Akhirnya Mario turun untuk mengambil barang-barang belanjaan dian yang kemudian ia masukkan ke dalam bagasi. Staff supermarket pun menolong mario untuk mengangkat barang-barang yang dibeli Dian.
“Mama borong apa sih?” tanya Mario yang juga keheranan dengan barang bawaan yang banyak ini.
“Banyak, ada makanan buat si ibu, buat cucu mama,” jelas Dian tidak terlalu detail karena dia pun malas menjelaskannya nanti juga mereka tahu.
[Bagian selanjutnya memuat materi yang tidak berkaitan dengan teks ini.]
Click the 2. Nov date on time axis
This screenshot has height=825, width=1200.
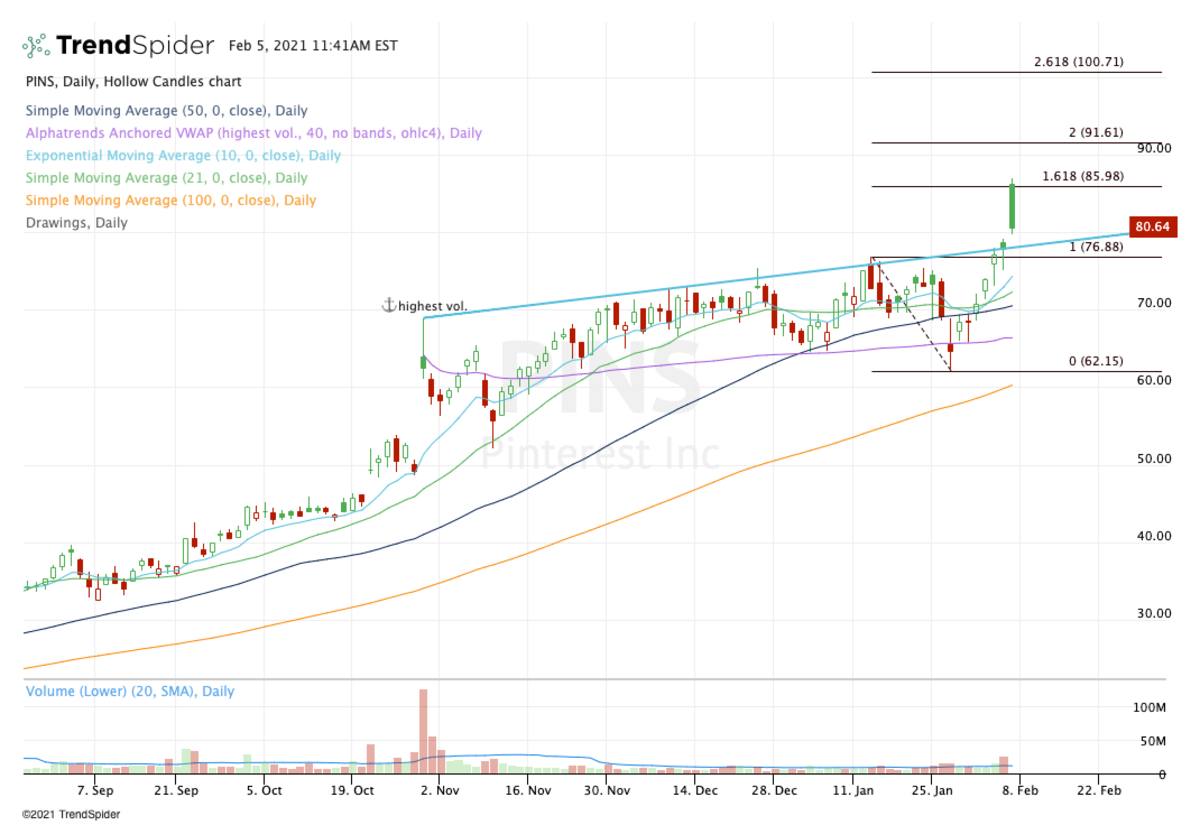pos(440,790)
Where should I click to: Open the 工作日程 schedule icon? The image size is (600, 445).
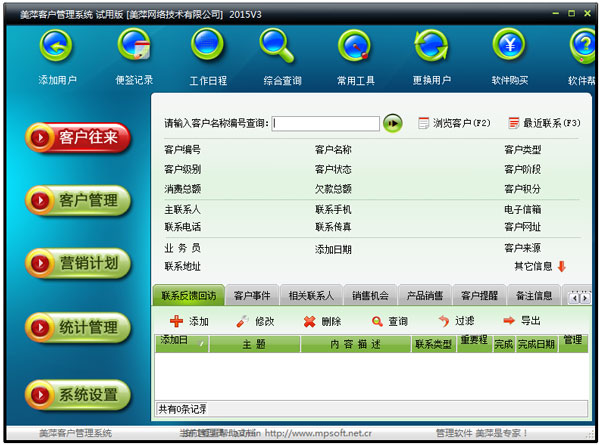click(208, 46)
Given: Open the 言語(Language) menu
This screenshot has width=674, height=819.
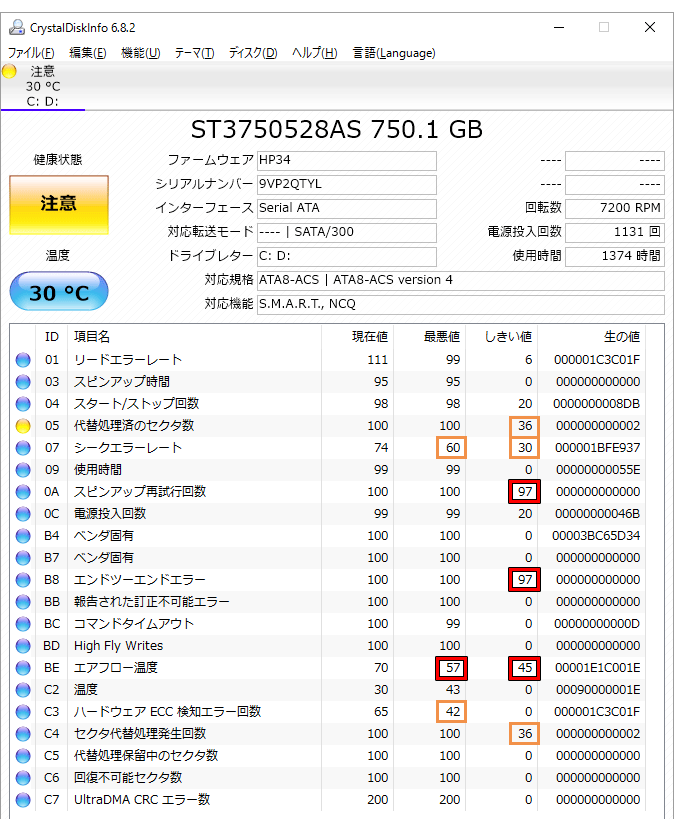Looking at the screenshot, I should (393, 53).
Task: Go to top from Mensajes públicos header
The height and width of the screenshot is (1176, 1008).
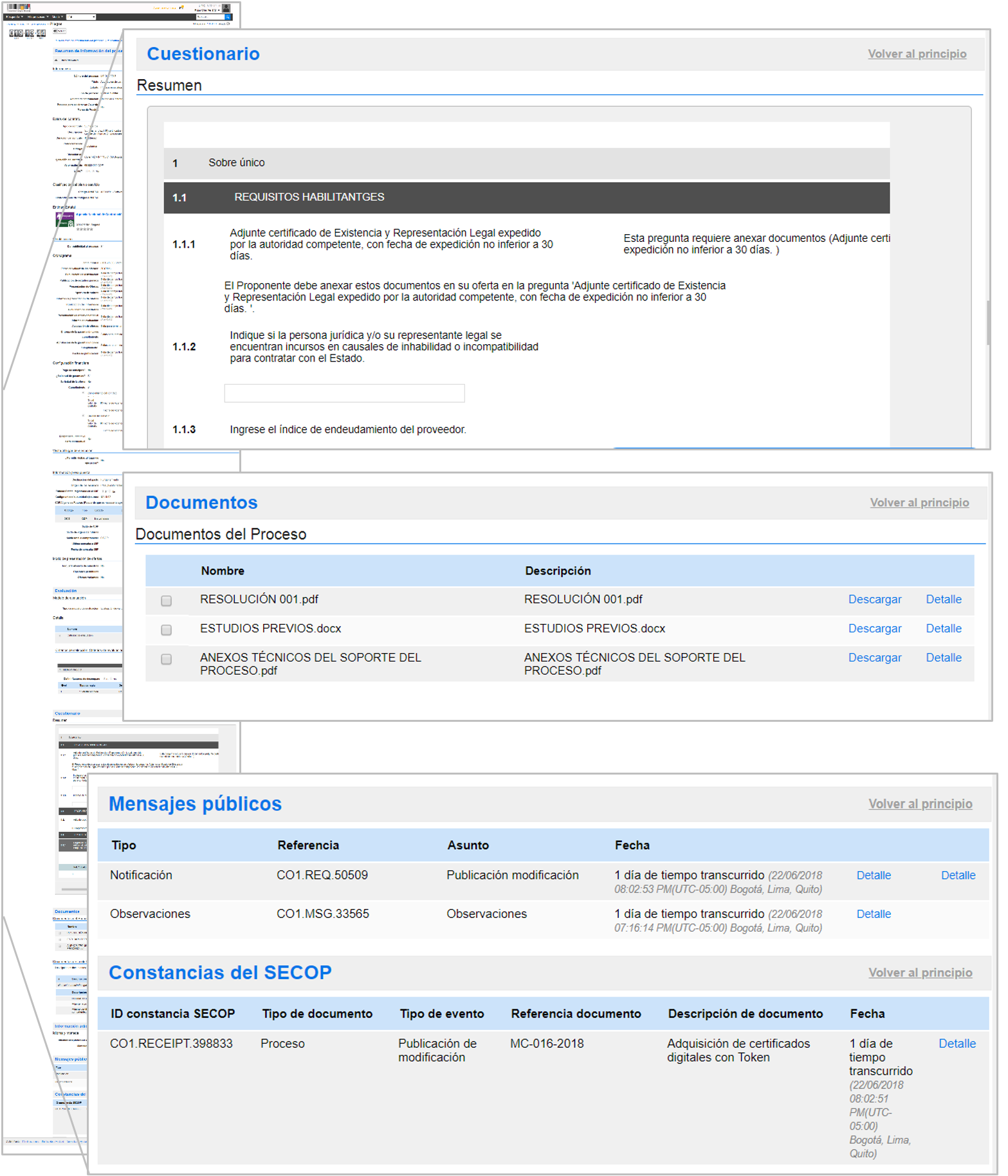Action: pos(920,804)
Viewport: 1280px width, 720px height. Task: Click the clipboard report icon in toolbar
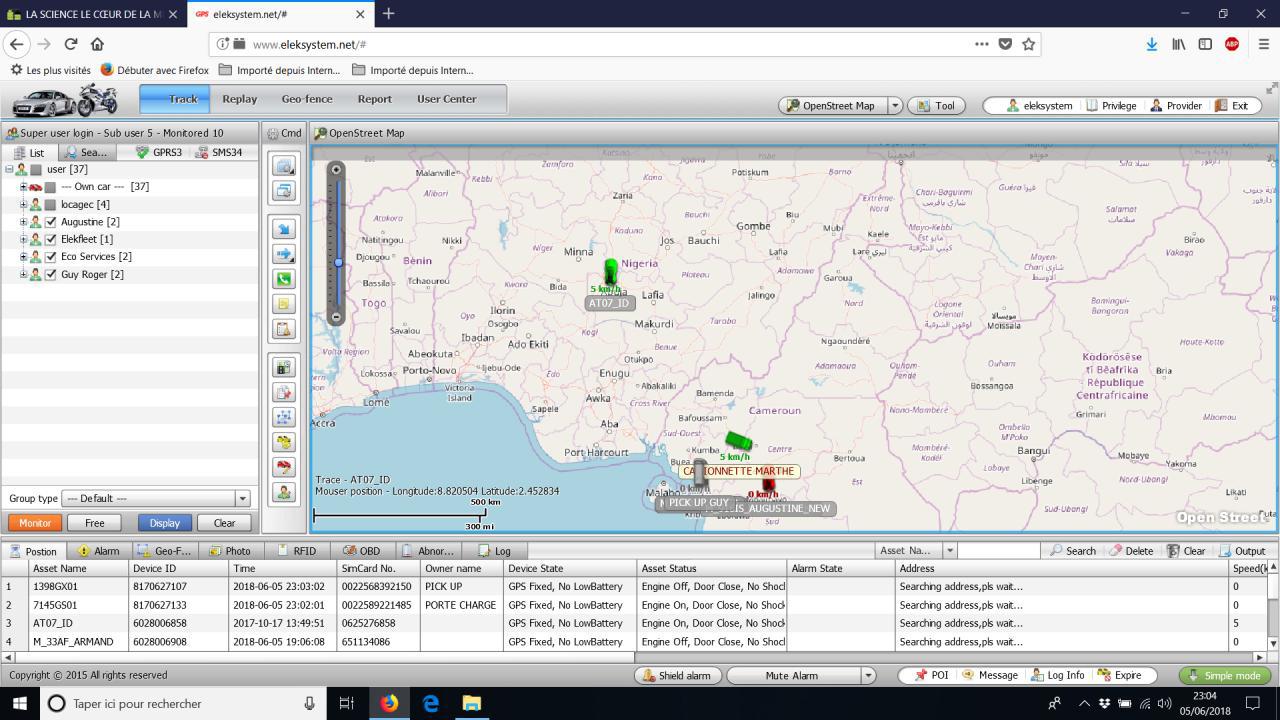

Mereka pun pergi dari parkiran super market. Dian menyodorkan makanan yang manis namun tidak terlalu manis untuk Veni. Veni tersenyum, ternyata dibalik keceriwisannya yang membuat kepala Veni hampir pecah, ia begitu perhatian dan baik.
Kadang rasanya Veni ingin mengeluh memiliki mertua seperti ini. Namun dikondisi tertentu ia justru merasa sangat beruntung. Apalagi sekarang bahkan Veni diperhatikan oleh Dian.
“Enak enggak?” tanya Dian pada Veni.
“Enak Ma, ada rasa asamnya tapi enggak asam banget gitu loh,”
“Yaudah kalau gitu, dihabisin,” kata Dian sambil menutup bungkusan berisi makanan yang Veni makan.